▶ **Data to process**
- - -
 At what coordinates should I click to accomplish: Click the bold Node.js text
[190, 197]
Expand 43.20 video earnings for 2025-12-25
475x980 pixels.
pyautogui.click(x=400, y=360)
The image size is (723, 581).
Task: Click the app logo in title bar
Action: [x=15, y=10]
- - -
▶ **Task goal**
Copy out all the entries shown above, character for character.

▶ **Exercise solution**
 At what coordinates should I click to accomplish: Click the bold Node.js text
[190, 197]
Expand 43.20 video earnings for 2025-12-25
475x980 pixels.
pyautogui.click(x=400, y=360)
The image size is (723, 581).
Task: Click the app logo in title bar
Action: [x=15, y=10]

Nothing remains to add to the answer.